Today’s readings are Psalms 104, 106, and 154 (text provided), and Proverb 24.

Psalm 154
Spoken by David when he was contending with the lion and the wolf which took a sheep from his flock

154 O God, O God, come to my aid; help Thou me and save me; deliver Thou my soul from the slayer.
2Shall I go down to Sheol by the mouth of the lion? or shall the wolf confound me?
3Was it not enough for them that they lay in wait for my father’s flock, and rent in pieces a sheep of my father’s drove, but they were wishing also to destroy my soul?
4Have pity, O Lord, and save Thy holy one from destruction; that he may rehearse Thy glories in all his times, and may praise Thy great name:
5when Thou hast delivered him from the hands of the destroying lion and of the ravening wolf, and when Thou hast rescued my captivity from the hands of the wild beasts.
6Quickly, O my Lord (Adonai), send from before Thee a deliverer, and draw me out of the gaping pit, which imprisons me in its depths.

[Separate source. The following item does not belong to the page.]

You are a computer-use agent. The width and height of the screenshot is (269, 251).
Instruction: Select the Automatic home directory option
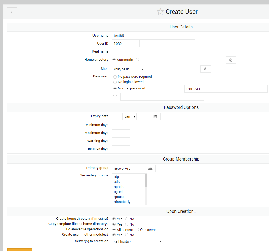pos(114,60)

Psalms and Proverbs Reading Day 21

Today’s readings are Psalms 103 and 105 and Proverb 23.

Psalm 103: Verse 6, think on this in both physical terms and spiritual terms. What are the similarities and differences between the two?

Psalm 105: This psalm offers a brief retelling of the Exodus plagues narrative and the entry into the promised land. Read some of the wording here and compare it to what we read in Exodus, the rest of the Pentateuch, and in Joshua. Is the tone different?

Proverb 23: Verse 4: “Do not wear yourself out to get rich.” How often to we see folks, church folks, doing this today?

Psalms and Proverbs Reading Day 20

Today’s readings are Psalms 96 through 102 and Proverb 22.

Psalm 96: Verses 7 through 9, “Ascribe to the Lord the glory due his name.” Are we lacking in that nowadays?
Psalm 97: Verse 10, What do we think about a passage that says God “hates” something?
Psalm 98: Verse 9 “He will judge the world with righteousness, and the peoples with equity.” Can this confuse someone who is going through significant struggle in this life?
Psalm 99: Verse 6, “The cried to the Lord, and he answered them.” Will God answer us or is this reserved only to the High Priests and Prophets?
Psalm 100: Verse 2 “Worship the Lord with gladness; some into his presence with singing.” Think about this in relation to how we worship every Sunday.
Psalm 101: Verse 6, “I will look with favor on the faithful in the land.” What about those faithful folk who seen out of favor?
Psalm 102: Read this one twice and comment as to how it speaks to you.

Proverb 22: Verse 6: “Train children in the right way…” What would we say to someone who has multiple children in various stages of faithfulness? They were raised the same, why did they not turn out the same? What might that say about this passage?